To do - Return the forum exchange below about cleaning projection TV coolant off circuit boards, reproducing every word, mark and line break unchanged.

Extract to read -
On Monday, February 12, 2018 at 5:40:36 AM UTC-5, wrote:
"Back when projection TVs were plagued with coolant leaks, I used to soak the entire circuit board in an ammonia and soap solution. But *first*, everything that can trap water must be removed. Back then, that meant SMPS transformer, HOT and flyback XFRs, inductors,etc. A lot of work but it fixed stubborn symptoms and no call backs. "


I had a different technique. I washed it in hot water, then alcohol, then acetone with a brush and then blew dried it on hot to evaporate everything.. And then sprayed with spray solvent to make it cold. That squeezes the **** out of the board, which is quite porous. Repeated about 4 times. The last time left the acetone or alcohol on it, heated it up with the blow dryer and waited a while until you could not smell it anymore.


Seems like a lot more work than a one step soak. We received a bulletin from RCA about coolant leaks, and they suggested ammonia based detergents as the most effective way of removing the coolant and it's associated contamination. I had a PTK195 that would do all sorts of very intermittent weird things in the vertical circuit even after a regular cleaning. I found a product called Parson's Sudsy Ammonia and used that diluted in a parts washer. The board were spotless and even glossy after drying.

Excerpted records -
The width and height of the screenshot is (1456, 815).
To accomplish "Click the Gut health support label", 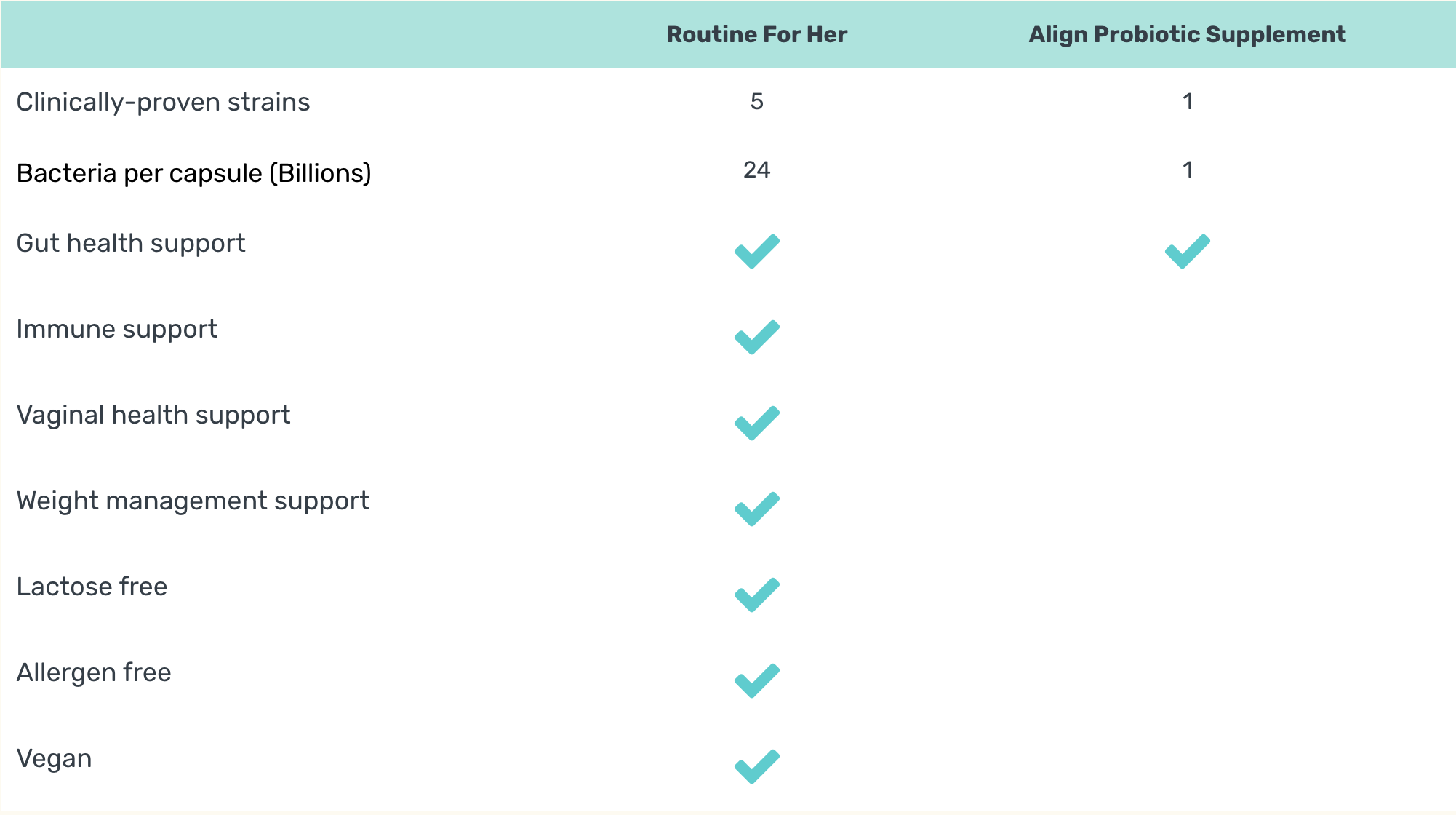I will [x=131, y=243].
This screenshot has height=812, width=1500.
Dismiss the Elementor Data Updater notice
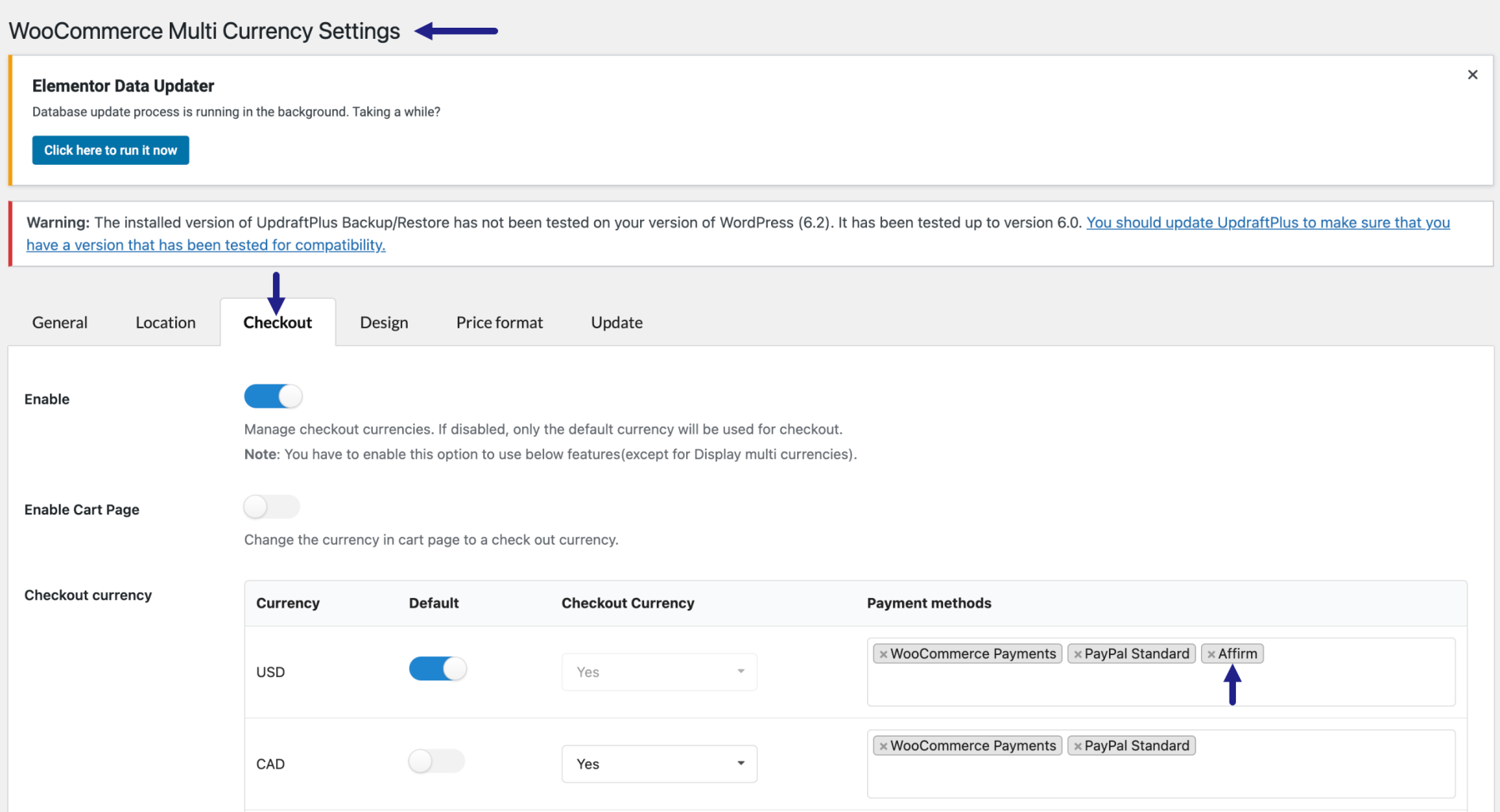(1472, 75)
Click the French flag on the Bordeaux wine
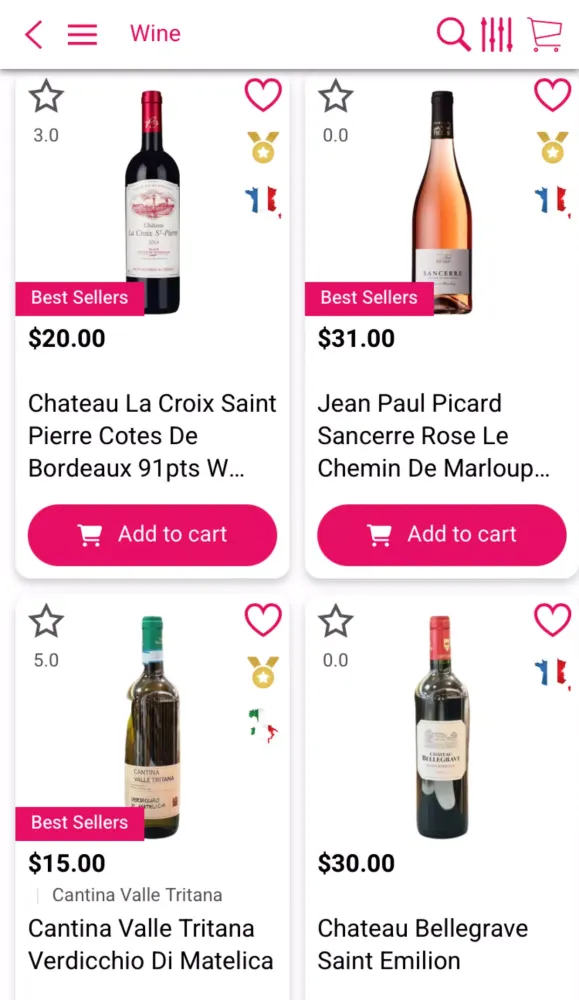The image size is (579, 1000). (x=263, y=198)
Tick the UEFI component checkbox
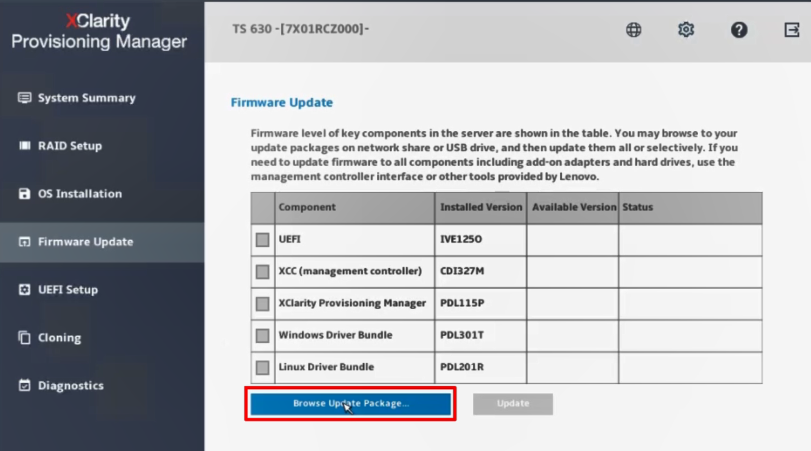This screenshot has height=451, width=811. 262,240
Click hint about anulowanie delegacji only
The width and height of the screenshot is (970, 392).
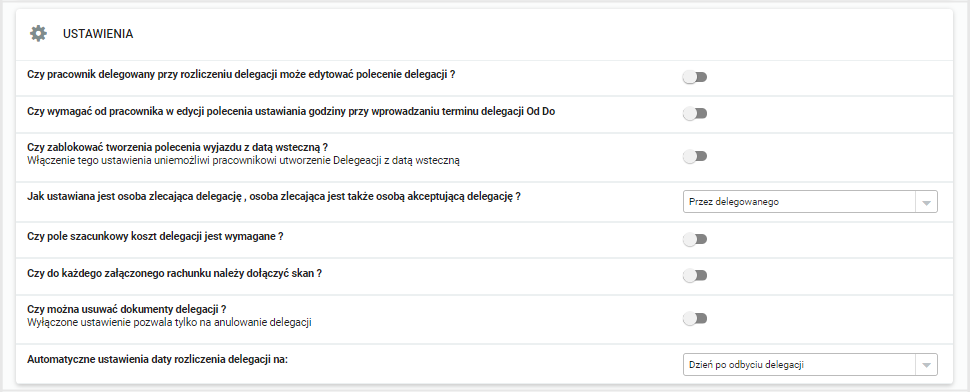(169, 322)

Answer for this exercise -
On Monday, February 12, 2018 at 5:40:36 AM UTC-5, wrote:
"Back when projection TVs were plagued with coolant leaks, I used to soak the entire circuit board in an ammonia and soap solution. But *first*, everything that can trap water must be removed. Back then, that meant SMPS transformer, HOT and flyback XFRs, inductors,etc. A lot of work but it fixed stubborn symptoms and no call backs. "


I had a different technique. I washed it in hot water, then alcohol, then acetone with a brush and then blew dried it on hot to evaporate everything.. And then sprayed with spray solvent to make it cold. That squeezes the **** out of the board, which is quite porous. Repeated about 4 times. The last time left the acetone or alcohol on it, heated it up with the blow dryer and waited a while until you could not smell it anymore.


Seems like a lot more work than a one step soak. We received a bulletin from RCA about coolant leaks, and they suggested ammonia based detergents as the most effective way of removing the coolant and it's associated contamination. I had a PTK195 that would do all sorts of very intermittent weird things in the vertical circuit even after a regular cleaning. I found a product called Parson's Sudsy Ammonia and used that diluted in a parts washer. The board were spotless and even glossy after drying.